Supplied records:
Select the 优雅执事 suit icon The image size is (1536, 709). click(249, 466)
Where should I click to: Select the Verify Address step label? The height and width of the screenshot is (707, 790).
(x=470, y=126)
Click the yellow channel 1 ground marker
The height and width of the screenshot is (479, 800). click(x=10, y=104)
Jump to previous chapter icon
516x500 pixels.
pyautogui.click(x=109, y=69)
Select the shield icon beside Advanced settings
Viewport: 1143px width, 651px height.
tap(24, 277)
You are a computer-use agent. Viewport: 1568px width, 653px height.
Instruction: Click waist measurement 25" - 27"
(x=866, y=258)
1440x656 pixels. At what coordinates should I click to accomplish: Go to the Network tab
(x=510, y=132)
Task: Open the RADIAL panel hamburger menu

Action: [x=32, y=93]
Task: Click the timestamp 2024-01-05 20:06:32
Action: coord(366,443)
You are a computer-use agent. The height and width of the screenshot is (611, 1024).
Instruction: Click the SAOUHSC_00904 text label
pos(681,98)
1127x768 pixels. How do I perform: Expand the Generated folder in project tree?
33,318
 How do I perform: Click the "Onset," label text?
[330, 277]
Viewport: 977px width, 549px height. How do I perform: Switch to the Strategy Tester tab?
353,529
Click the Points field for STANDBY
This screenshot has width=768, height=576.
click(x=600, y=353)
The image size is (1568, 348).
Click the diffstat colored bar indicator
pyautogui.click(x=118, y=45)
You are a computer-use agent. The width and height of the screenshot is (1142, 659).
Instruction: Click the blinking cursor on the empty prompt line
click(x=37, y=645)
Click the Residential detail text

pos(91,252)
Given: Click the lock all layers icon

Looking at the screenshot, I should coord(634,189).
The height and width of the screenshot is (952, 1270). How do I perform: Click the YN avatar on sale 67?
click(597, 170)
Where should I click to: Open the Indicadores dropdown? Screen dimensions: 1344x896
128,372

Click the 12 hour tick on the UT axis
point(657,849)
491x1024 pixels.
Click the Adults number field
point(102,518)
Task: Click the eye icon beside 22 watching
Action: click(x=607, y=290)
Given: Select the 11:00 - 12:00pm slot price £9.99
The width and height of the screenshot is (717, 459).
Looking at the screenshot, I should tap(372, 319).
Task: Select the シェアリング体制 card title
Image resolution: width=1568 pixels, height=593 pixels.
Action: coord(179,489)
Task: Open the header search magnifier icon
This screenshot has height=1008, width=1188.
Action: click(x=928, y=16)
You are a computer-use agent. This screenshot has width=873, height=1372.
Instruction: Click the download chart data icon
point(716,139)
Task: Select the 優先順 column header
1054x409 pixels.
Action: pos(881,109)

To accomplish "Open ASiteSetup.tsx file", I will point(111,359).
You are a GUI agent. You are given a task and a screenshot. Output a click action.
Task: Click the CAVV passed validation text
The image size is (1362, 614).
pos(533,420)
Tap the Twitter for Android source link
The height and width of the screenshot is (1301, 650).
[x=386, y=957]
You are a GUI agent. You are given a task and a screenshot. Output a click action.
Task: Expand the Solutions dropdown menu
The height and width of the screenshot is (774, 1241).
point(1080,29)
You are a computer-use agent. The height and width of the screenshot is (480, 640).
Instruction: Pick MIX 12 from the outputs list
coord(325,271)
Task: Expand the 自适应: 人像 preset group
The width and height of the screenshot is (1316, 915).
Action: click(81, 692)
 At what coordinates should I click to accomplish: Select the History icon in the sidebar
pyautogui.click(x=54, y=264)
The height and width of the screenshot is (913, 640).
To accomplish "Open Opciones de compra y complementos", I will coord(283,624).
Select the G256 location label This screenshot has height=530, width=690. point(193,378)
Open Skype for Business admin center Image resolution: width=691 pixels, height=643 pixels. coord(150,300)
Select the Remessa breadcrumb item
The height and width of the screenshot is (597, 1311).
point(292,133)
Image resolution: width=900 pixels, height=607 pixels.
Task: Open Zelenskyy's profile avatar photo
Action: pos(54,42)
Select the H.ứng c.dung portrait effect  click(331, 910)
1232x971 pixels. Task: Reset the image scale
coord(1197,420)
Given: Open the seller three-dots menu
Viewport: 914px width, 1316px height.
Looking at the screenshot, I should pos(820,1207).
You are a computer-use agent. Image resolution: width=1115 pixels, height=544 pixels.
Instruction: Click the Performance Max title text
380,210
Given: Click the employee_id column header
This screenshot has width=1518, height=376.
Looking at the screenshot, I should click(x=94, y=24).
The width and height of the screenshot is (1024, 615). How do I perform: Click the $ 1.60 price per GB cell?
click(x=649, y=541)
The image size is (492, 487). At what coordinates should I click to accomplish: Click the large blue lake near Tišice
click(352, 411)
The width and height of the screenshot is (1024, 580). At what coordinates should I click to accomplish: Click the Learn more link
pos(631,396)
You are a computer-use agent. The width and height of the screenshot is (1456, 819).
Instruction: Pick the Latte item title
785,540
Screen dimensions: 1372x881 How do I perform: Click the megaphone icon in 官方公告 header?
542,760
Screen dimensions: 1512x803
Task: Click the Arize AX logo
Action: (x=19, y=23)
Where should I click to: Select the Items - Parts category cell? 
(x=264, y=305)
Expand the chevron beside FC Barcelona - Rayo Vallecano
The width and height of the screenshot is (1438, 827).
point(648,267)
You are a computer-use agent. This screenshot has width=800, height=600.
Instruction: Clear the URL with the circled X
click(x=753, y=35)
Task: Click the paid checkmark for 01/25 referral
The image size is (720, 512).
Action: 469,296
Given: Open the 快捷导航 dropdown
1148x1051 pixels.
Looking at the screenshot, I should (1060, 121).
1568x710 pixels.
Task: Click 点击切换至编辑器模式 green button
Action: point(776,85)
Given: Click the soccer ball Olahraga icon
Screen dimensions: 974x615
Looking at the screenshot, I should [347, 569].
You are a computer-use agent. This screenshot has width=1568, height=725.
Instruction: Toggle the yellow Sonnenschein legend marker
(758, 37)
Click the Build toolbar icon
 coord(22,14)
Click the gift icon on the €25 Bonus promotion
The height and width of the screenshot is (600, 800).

What the task requires: Beginning with the line that contains "Instruction: Click the Performance", return every line through the end of the data above, exactly as written.

Solution to this problem:
Instruction: Click the Performance Max title text
380,210
Given: Click the employee_id column header
This screenshot has width=1518, height=376.
Looking at the screenshot, I should click(x=94, y=24).
The width and height of the screenshot is (1024, 615). How do I perform: Click the $ 1.60 price per GB cell?
click(x=649, y=541)
The image size is (492, 487). At what coordinates should I click to accomplish: Click the large blue lake near Tišice
click(352, 411)
The width and height of the screenshot is (1024, 580). At what coordinates should I click to accomplish: Click the Learn more link
pos(631,396)
You are a computer-use agent. The width and height of the screenshot is (1456, 819).
Instruction: Pick the Latte item title
785,540
Screen dimensions: 1372x881 How do I perform: Click the megaphone icon in 官方公告 header?
542,760
Screen dimensions: 1512x803
Task: Click the Arize AX logo
Action: (x=19, y=23)
Where should I click to: Select the Items - Parts category cell? 
(x=264, y=305)
Expand the chevron beside FC Barcelona - Rayo Vallecano
The width and height of the screenshot is (1438, 827).
point(648,267)
You are a computer-use agent. This screenshot has width=800, height=600.
Instruction: Clear the URL with the circled X
click(x=753, y=35)
Task: Click the paid checkmark for 01/25 referral
The image size is (720, 512).
Action: 469,296
Given: Open the 快捷导航 dropdown
1148x1051 pixels.
Looking at the screenshot, I should (1060, 121).
1568x710 pixels.
Task: Click 点击切换至编辑器模式 green button
Action: point(776,85)
Given: Click the soccer ball Olahraga icon
Screen dimensions: 974x615
Looking at the screenshot, I should [347, 569].
You are a computer-use agent. This screenshot has width=1568, height=725.
Instruction: Toggle the yellow Sonnenschein legend marker
(758, 37)
Click the Build toolbar icon
 coord(22,14)
Click the gift icon on the €25 Bonus promotion
The height and width of the screenshot is (600, 800).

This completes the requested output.